I am a fan of The Who. And by “fan” I mean I really liked the song “Teenage Wasteland” when it played in The Girl Next Door (2004), and casually enjoyed Tommy (1975) one time when I was younger. I am, however, an avid fan of documentaries, and certainly enjoy those made about musicians. A good music documentary will make you crave the band’s music during and after watching, even if you had never previously listened to them. (For me, this was Brian Jonestown Massacre, featured in Dig! .) Lambert and Stamp has many promising components to it, but unfortunately remains uninspired and flat.

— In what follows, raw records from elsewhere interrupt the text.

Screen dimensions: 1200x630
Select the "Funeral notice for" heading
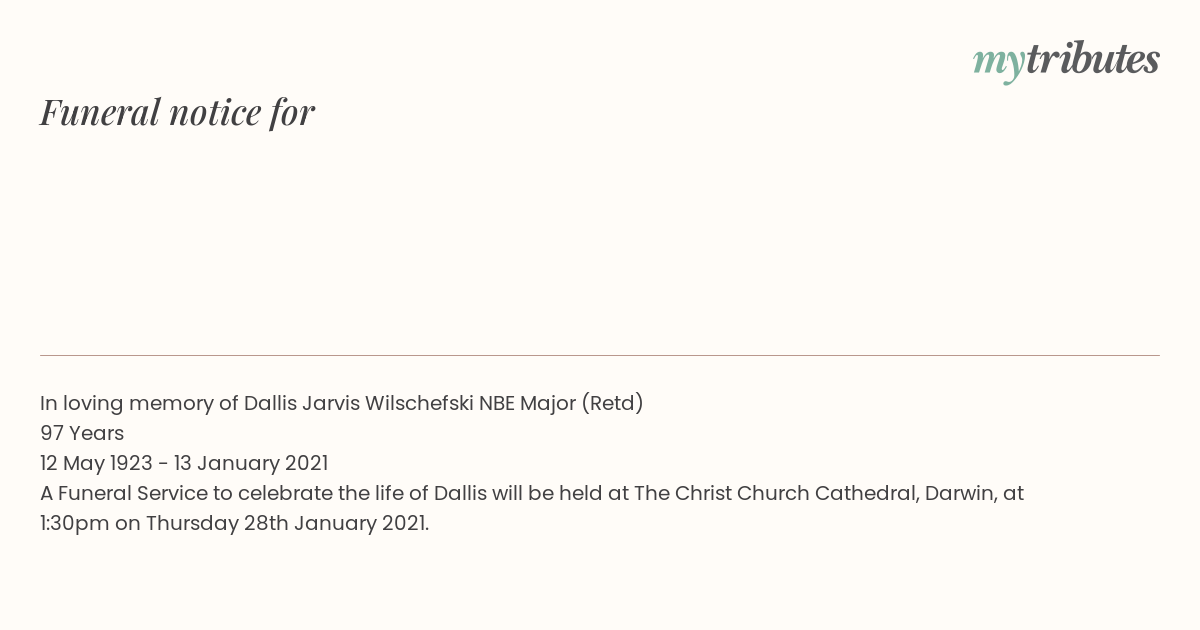tap(177, 112)
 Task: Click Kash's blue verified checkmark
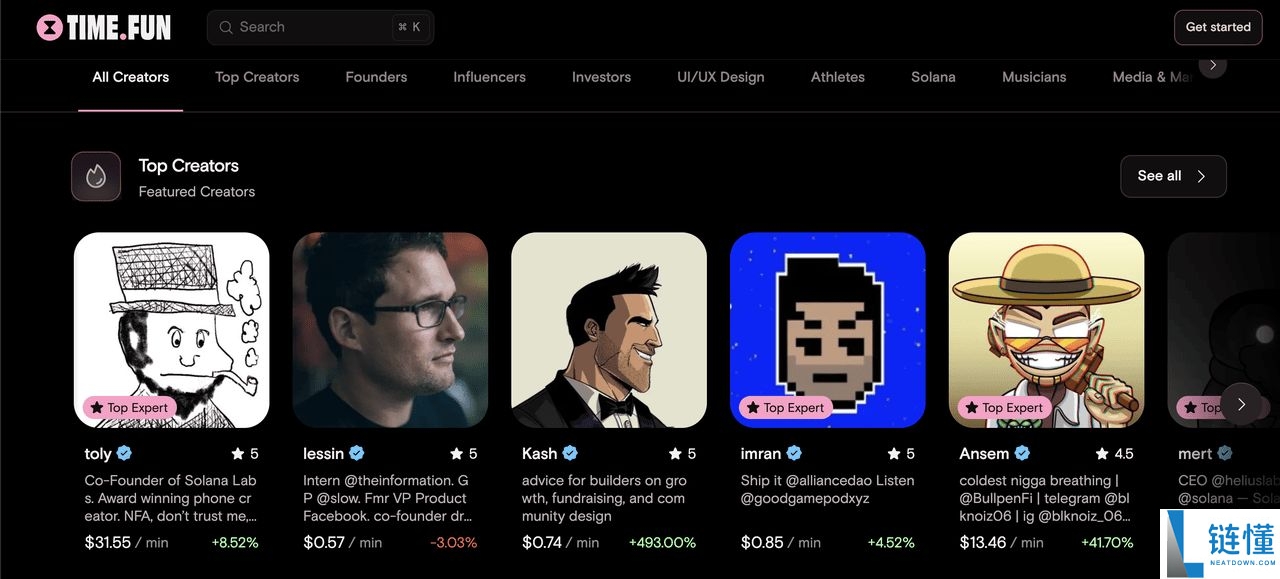(570, 453)
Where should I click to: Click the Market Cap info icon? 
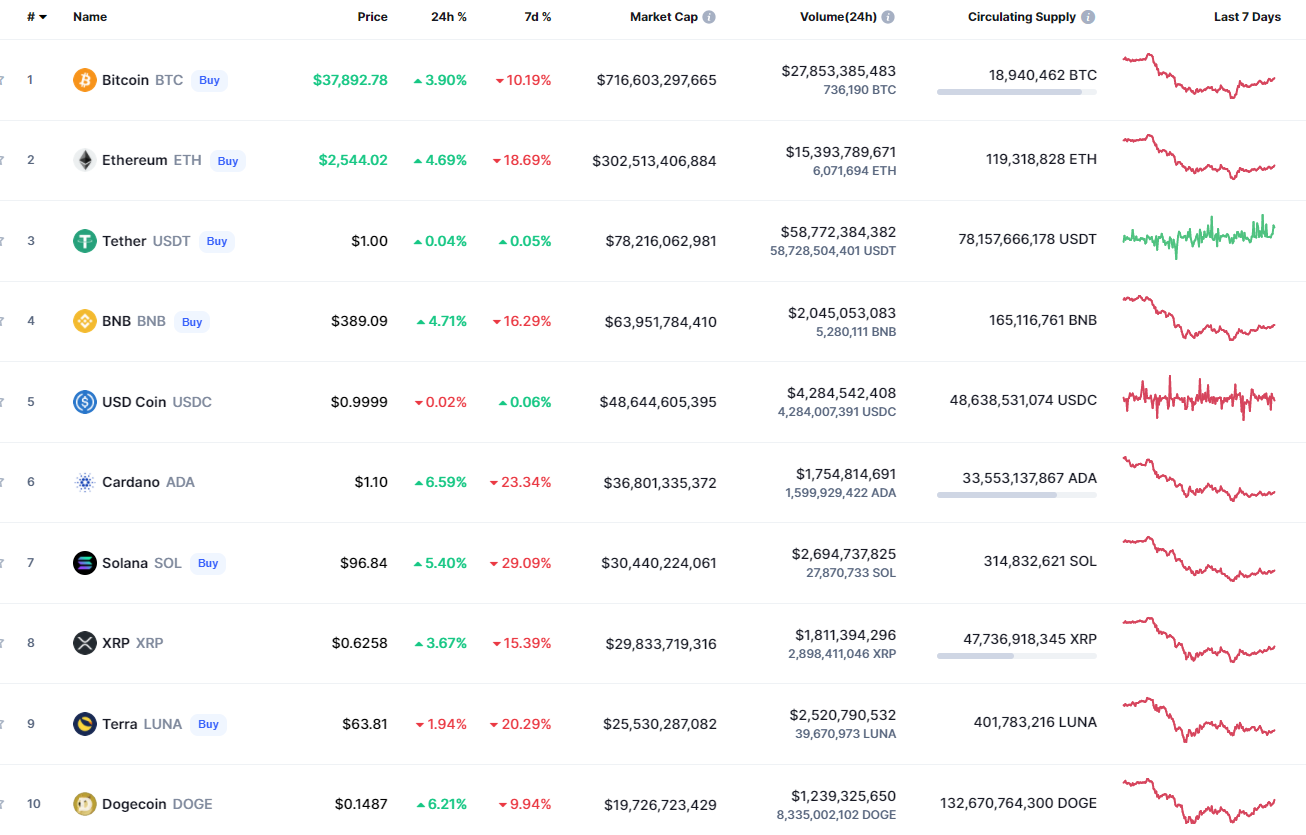[709, 17]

Really, the documentary is less about the forming of The Who, and more the two aspiring filmmakers that molded and managed them, Kit Lambert and Chris Stamp. Both had a penchant for the French New Wave trend, but struggled to find a way to break into the filmmaking business. Their solution was to find an unknown band, manage them, and film the entire process. The archival footage of their discovery and The Who’s early years are where this documentary really shines. In fact, the film would most likely be ten times more interesting if it was the actual film made by Lambert and Stamp, instead of about them making the movie.
Sandwiched between the rich segments of The Who playing performing at the time they were discovered (when they were still called The High Numbers), and impressive interviews with a multi-lingual Kit Lambert, there are countless present day talking heads. Unfortunately, not the good Talking Heads—just interview after interview with those still alive: charismatic Chris Stamp, Pete Townshend, Roger Daltrey, and a few other people integral to the band. There isn’t anything inherently wrong with these interviews, aside from the fact they begin to all blend together. These segments are not at all aided by the bland set up, and arbitrary, occasional switch to black and white for current day. The archival material makes this a must-see for any major fan of The Who, or anyone curious to know their origin story. For anyone else, it’s a mild mannered doc that runs about forty minutes too long.
Lambert and Stamp opens in Philly area theaters today.